Когда маленькие слушатели убежали, дед Пётр посмотрел в иллюминатор, за двухслойным стеклопакетом которого стояла непроглядная ночная мгла, и шёл дождь. С высоты висящего города было не разобрать, что творится внизу. Но старик знал, что там под проливным дождём родители детей слушавших его рассказ заканчивают строительство дамбы вокруг угольного разреза, а где-то далеко на юге ищут по ненадёжным старым картам ещё не захваченные бесконечным болотом заброшенные угольные месторождения. Вообще-то угля и здесь хватало, но для работы гравитационных дисков требовался особый газ, которого в местном угле было недостаточно, а население прирастало.

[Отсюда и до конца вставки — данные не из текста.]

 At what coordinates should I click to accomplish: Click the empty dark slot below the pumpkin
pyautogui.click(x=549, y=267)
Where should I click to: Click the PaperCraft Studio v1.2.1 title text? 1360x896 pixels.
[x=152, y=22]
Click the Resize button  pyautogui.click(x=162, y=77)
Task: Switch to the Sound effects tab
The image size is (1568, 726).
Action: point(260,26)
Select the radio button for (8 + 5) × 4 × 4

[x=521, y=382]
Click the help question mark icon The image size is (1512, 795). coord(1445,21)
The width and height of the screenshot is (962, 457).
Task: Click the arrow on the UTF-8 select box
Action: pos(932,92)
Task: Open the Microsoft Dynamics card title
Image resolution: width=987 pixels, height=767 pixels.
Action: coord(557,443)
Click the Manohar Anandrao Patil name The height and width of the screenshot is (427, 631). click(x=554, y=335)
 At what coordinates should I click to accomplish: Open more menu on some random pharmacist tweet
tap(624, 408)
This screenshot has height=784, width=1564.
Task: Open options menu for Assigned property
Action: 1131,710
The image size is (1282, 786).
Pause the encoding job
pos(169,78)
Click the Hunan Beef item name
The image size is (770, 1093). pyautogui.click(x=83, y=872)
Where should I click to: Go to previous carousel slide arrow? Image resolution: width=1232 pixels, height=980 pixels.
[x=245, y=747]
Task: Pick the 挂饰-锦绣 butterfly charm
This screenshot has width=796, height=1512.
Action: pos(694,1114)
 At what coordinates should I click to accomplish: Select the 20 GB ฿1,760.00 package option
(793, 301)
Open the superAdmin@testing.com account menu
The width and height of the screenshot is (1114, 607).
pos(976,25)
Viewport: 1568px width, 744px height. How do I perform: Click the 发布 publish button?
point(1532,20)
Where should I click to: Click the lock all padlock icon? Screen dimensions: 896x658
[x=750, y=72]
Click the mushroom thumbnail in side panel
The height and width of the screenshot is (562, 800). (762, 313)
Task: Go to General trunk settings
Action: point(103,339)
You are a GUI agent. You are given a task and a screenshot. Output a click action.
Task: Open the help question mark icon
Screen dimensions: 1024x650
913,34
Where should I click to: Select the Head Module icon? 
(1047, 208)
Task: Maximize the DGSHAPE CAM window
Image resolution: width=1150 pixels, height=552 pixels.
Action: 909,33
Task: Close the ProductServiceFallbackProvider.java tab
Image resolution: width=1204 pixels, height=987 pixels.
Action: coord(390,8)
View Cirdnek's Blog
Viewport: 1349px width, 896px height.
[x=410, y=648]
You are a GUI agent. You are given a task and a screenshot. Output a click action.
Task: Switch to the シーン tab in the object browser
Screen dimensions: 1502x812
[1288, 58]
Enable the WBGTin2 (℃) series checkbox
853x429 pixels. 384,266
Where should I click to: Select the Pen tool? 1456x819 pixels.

Дед опёрся на стол и опустил глаза к лежавшему на нём серому, истёртому временем, клочку бумаги, запаянному между двух стёкол. Когда-то в молодости Пётр работал в группе наземного поиска, выискивающей всё, что могло пригодиться людям, компьютеры уже канули в лету, поэтому ценились книги, особенно технические. Тот день выдался очень удачным, дед как сейчас помнил, как сбивал тяжёлый замок и спускался в подвал. Они с напарником уже нагрузили свой маленький самоход под завязку уцелевшими книгами с верхних полок, когда до них дошло, что на второй рейс времени нет. Занялись сортировкой, оставляя только учебную и техническую литературу, лишь в самом конце Пётр нашёл в непромокаемом багажнике место для странной книги, исписанной от руки старинным письмом, которая оказалась дневником дьякона сельского прихода начала девятнадцатого века. Молодой человек проглядел на досуге рукопись, забросил в рундук и позабыл. Вновь достал книгу со дна ящика через много лет, когда по возрасту стал не годен для выходов. Смотрит, а от дневника остались одни клочки, что мыши сгрызли, что вода испортила. Тут у него в голове что-то перемкнуло, и второй раз в жизни Пётр ушёл в недельный запой. Помрёшь, никто и не вспомнит, бормотал он в пьяном угаре. Люди думали, что заслуженный человек пьёт с расстройства из-за того, что любимое дело пришлось оставить. Лишь он один знал, что говорит, как есть.
Протрезвев, дед Пётр решил собирать отдельные обрывки во что-то боле менее понятное, и сохранять в стекле. Куски старой бумаги, которые сейчас лежали перед ним, гласили, что в декабре тысяча восемьсот какого-то года случилось великое событие, в приходской церкви венчались князь, чьё имя скрыла дыра в бумаге, и дочь уездного казначея Агриппина. Вечером мастеровой, чьё имя скрыла та же дыра, что и имя князя, славный тем, что приехал на пружинных санях и сделал паровой котёл в усадьбе, провалился под лёд при ловле рыбы и утонул.
Старик переложил стекло на полку к другим и нежно погладил стопку чистой шершавой бумаги, лежащей рядом. Наконец-то он дожил до того момента, когда летающий город стал делать бумагу в достаточном количестве, чтобы позволить его жителям писать всё, что захотят. А самое главное, когда-то, кто-то сможет это прочитать, было бы желание и время.